Problem description: Beginning at the line with "Task: Click the 0.39 kg weight text", please repeat each line exactly through the end of the records below, including that first line and the last, but no pictures.

Input:
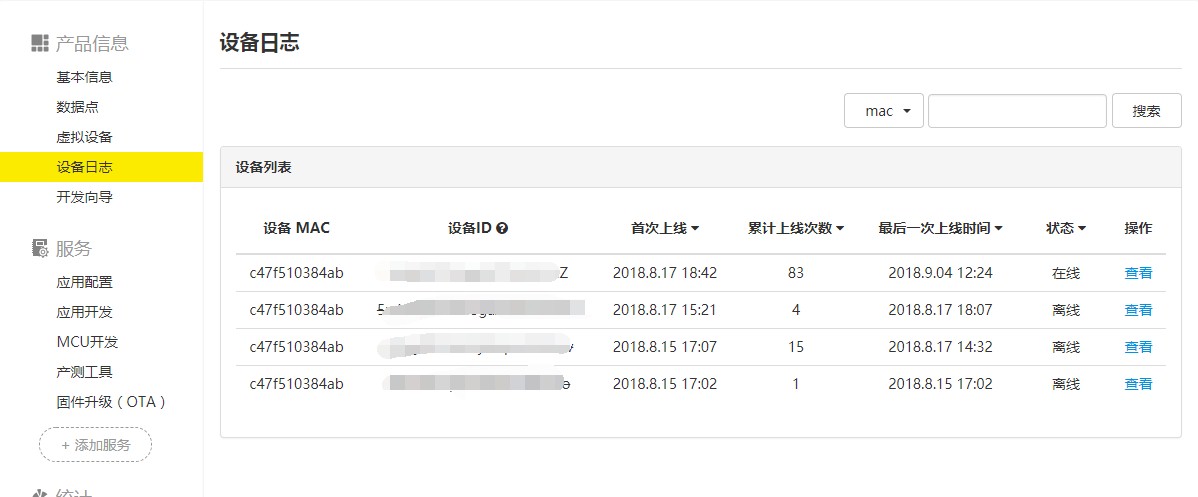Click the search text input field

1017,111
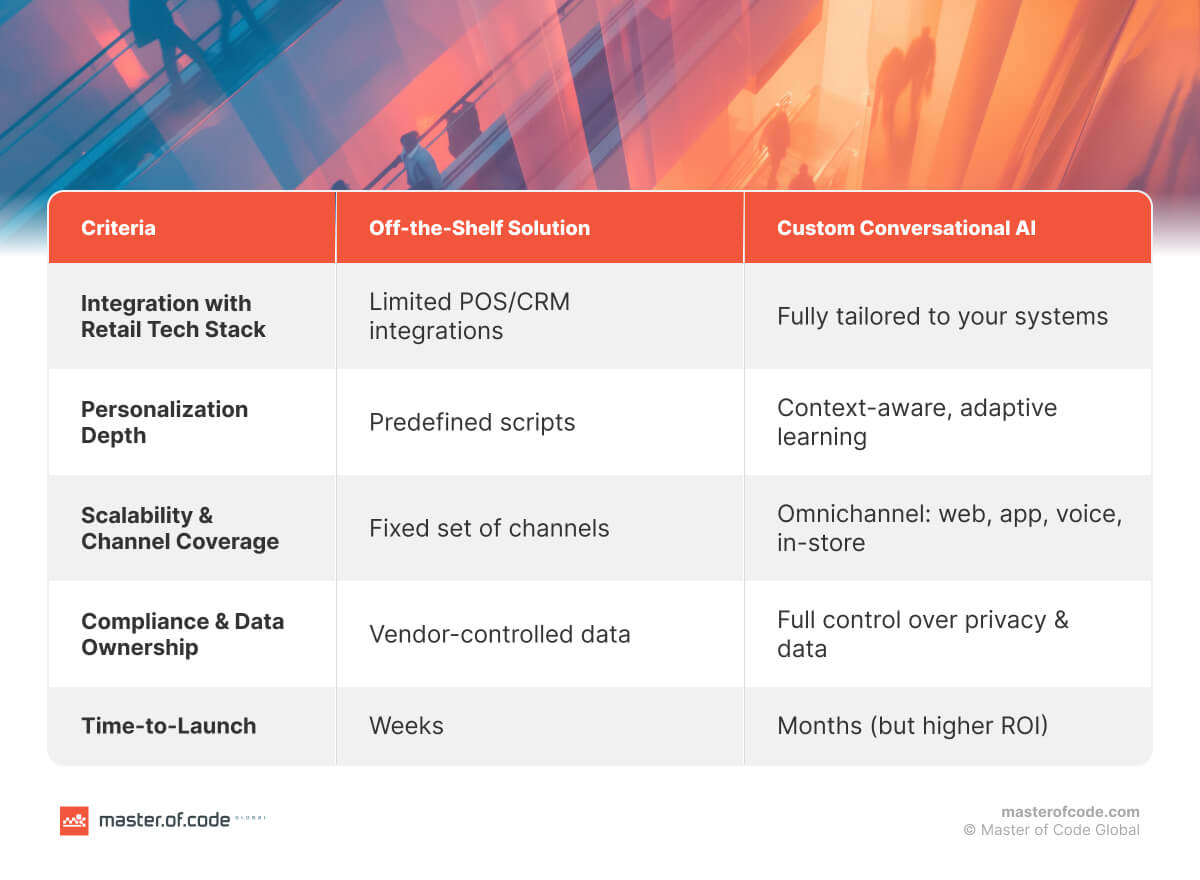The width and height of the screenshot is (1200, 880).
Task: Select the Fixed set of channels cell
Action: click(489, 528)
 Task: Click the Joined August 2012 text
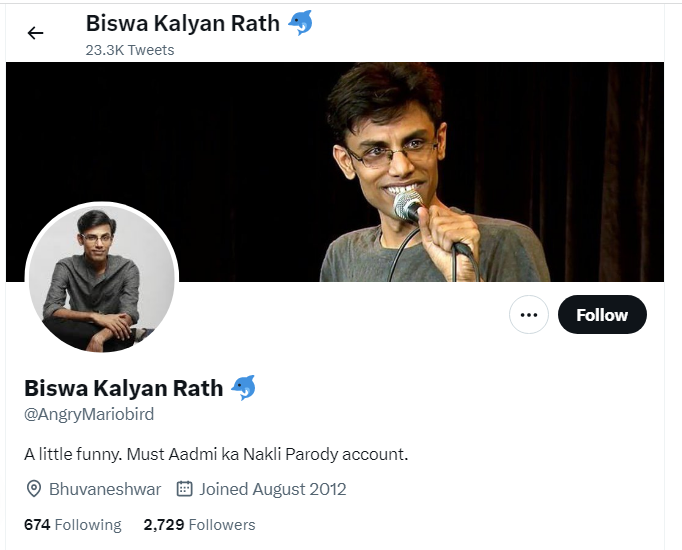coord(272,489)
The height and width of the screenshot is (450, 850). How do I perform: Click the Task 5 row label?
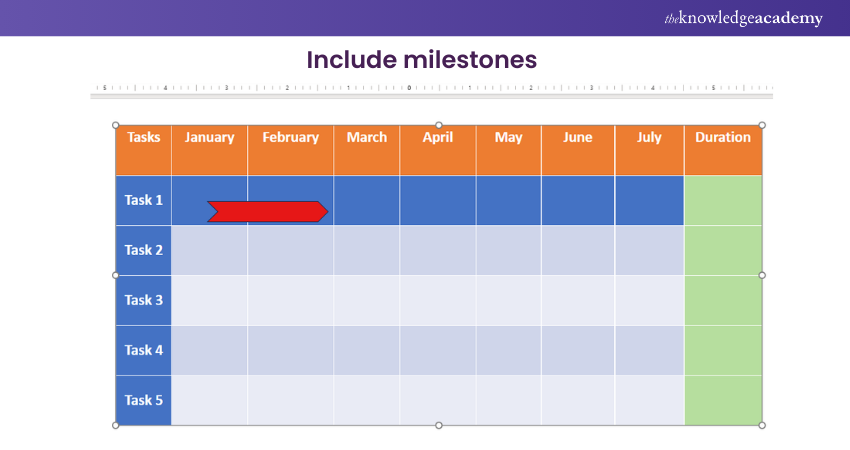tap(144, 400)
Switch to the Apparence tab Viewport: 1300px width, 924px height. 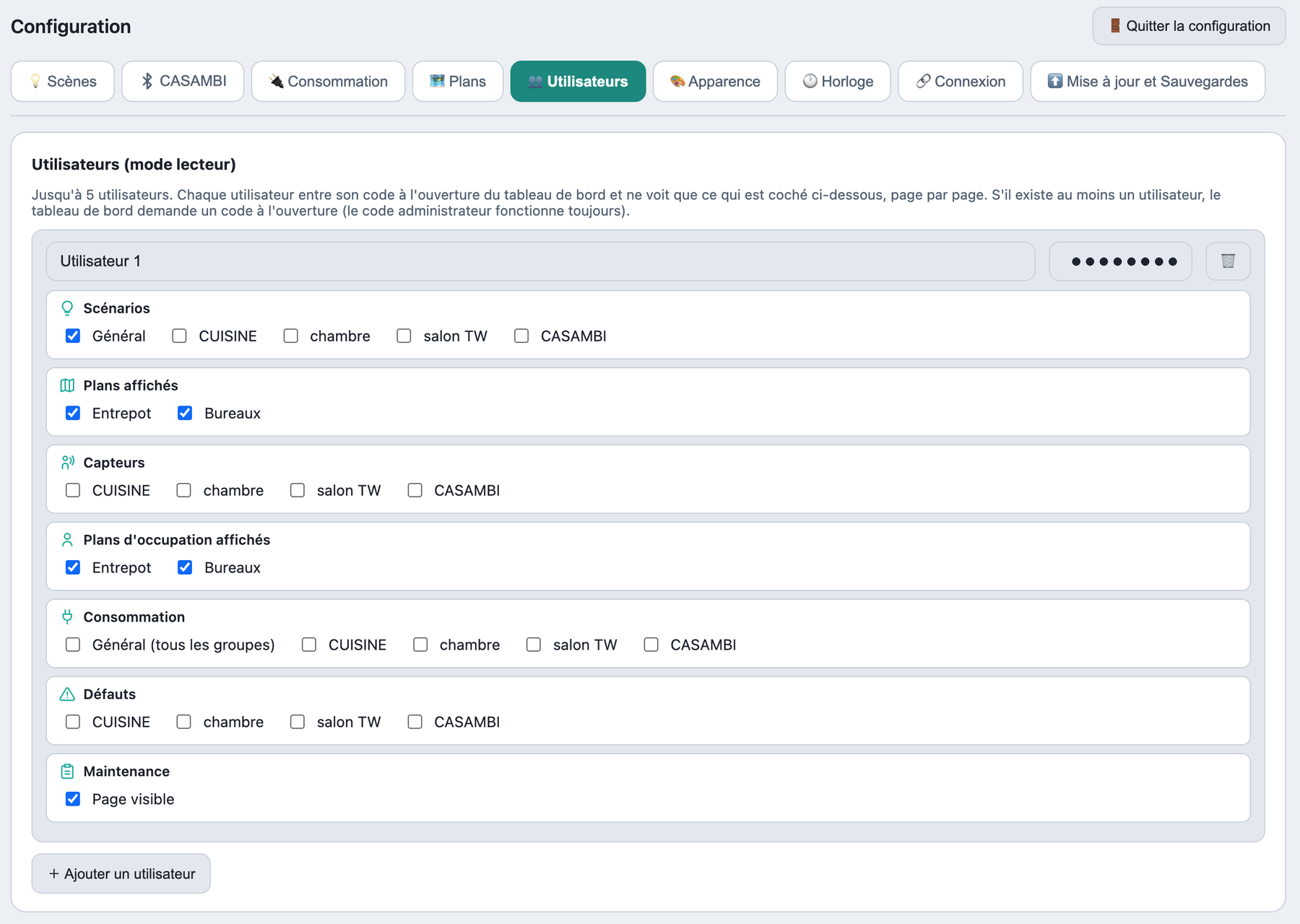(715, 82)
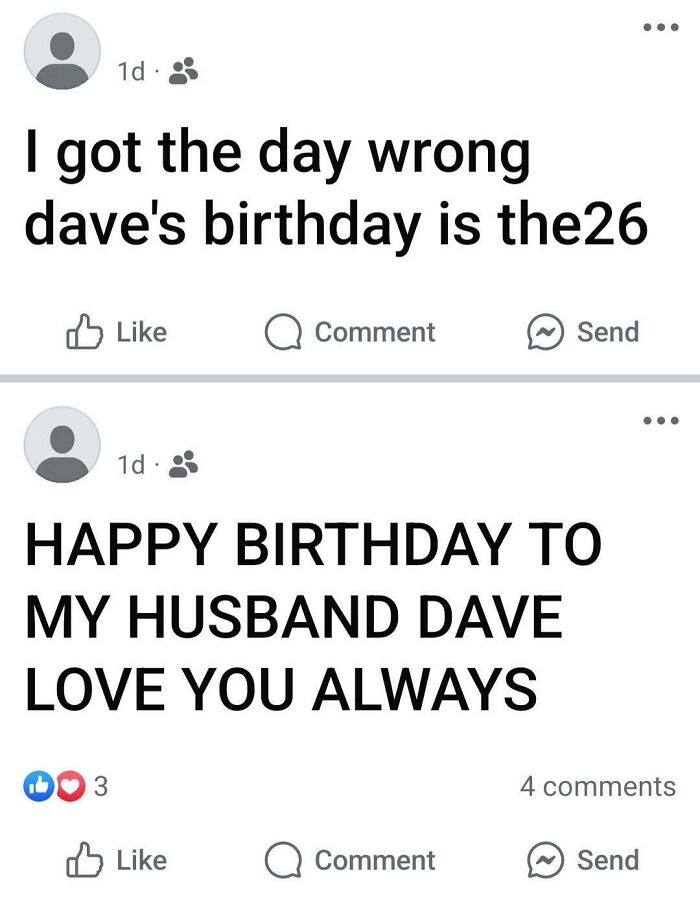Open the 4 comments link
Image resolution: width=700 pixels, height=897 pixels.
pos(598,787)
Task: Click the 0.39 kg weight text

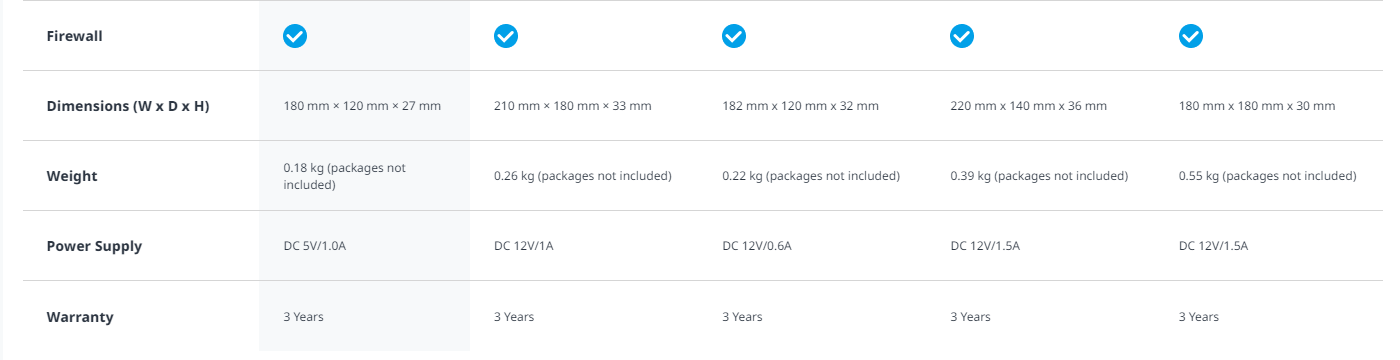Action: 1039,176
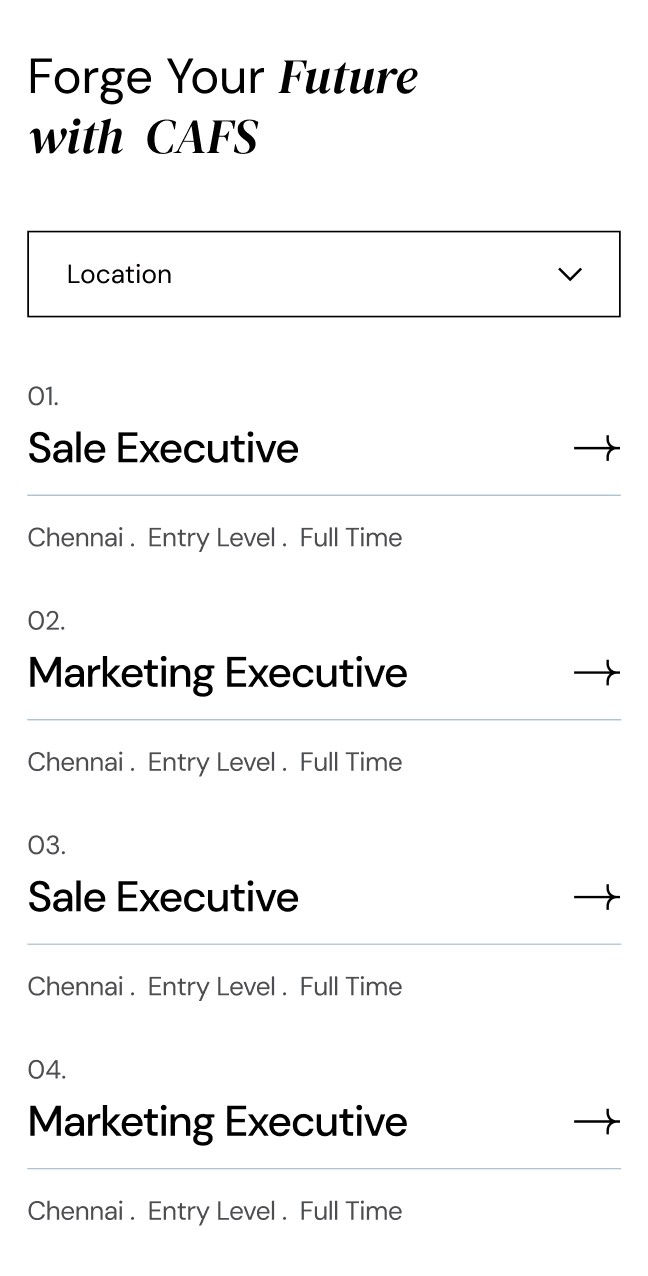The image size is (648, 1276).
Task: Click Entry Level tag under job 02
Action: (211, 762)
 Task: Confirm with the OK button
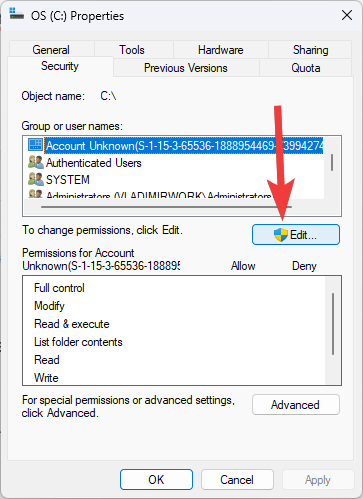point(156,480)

Exercise answer:
Task: Click the 0.39 kg weight text

Action: 1039,176
The image size is (648, 1276).
Task: Click Entry Level tag under job 02
Action: (211, 762)
 Task: Confirm with the OK button
point(156,480)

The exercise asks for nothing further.